Tuesday, March 19, 2013

Three Months

       It's been a long time since I posted. Yesterday marked three months since my first PAO.

       I have been going to physical therapy twice a week for almost a month now. Most people dislike physical therapy, and I am one of them! And because my hip needs the physical therapy, sometimes working with the therapist can be awkward and uncomfortable. And it's painful! Sometimes when the therapist is massaging and working on my hip, she'll put her hand right where one of the screws is, and I feel a terrible, driving pressure. She spends a lot of time working on my soas muscle as well as my adductors. On the upside, I am improving. When I first started physical therapy, I could only sit on the bike for three minutes (though my hip had started cramping at forty-five seconds). Yesterday, I made it ten minutes, and I probably could have gone a couple of minutes longer.

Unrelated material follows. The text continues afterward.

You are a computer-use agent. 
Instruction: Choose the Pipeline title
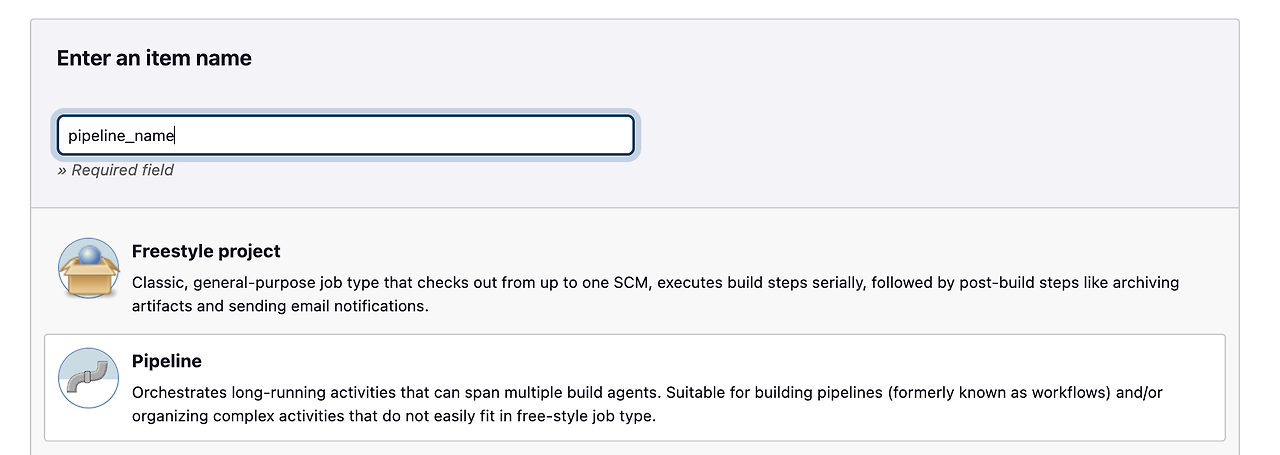pos(167,361)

        The side of my leg is still numb. I can't feel it when something is against it. For example, when I shave, I can't feel the razor there, and honestly, it's a little scary. Nerve damage doesn't hurt. But it's almost worse to feel nothing. Because when you can't feel anything, even the touch of a hand, you feel vulnerable.

        I am still in pain much of the time. My hip pops a lot, but it doesn't dislocate anymore (how can it with so many screws to hold it in place?). I have also lost a very large portion of my flexibility - over half, and my muscles have atrophied considerably.

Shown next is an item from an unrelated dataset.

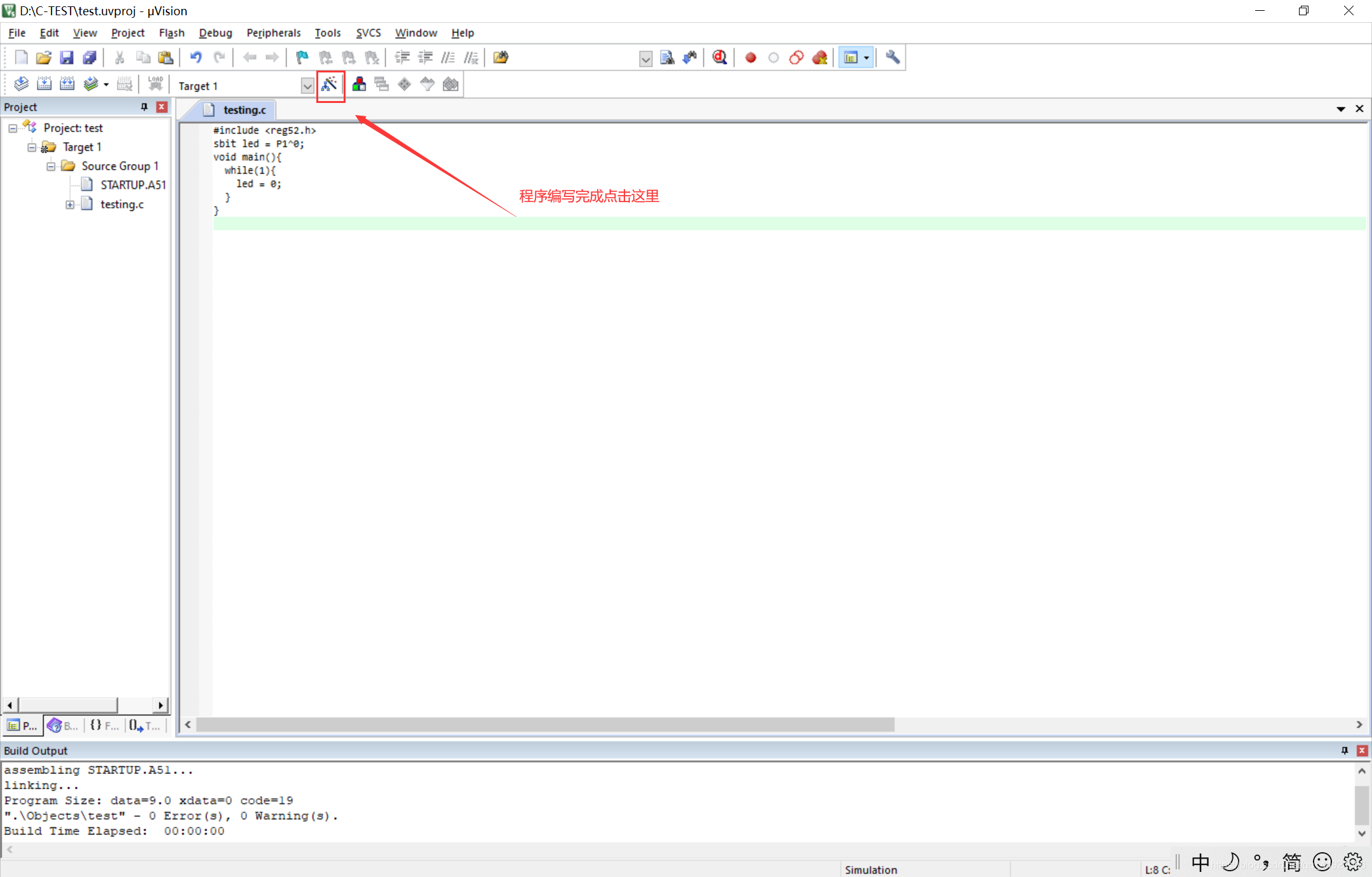Insert breakpoint using red dot icon
Screen dimensions: 1372x877
coord(750,58)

        To be completely honest, I am frustrated. This surgery was major, and I know that it's going to take quite some time before I'm back to normal, and that there's a pretty good chance I never will be completely normal. But this is really hard. I am tired of being in pain all the time. I'm tired of not being able to do the things that normal people my age, and even twice my age do. For example, I work in the theatre department at San Juan College. After a two hour shift filled with lots of lifting, and stair climbing, I was exhausted. Before surgery, I had done the same thing for fourteen hours, and hadn't thought anything of it. And I don't see an end in sight.

        On the upside, I have healed enough to have a job again, and so that's good. I'm doing well in all of my classes, and so, even with the whole  hip situation, I'm managing to move forward with my life.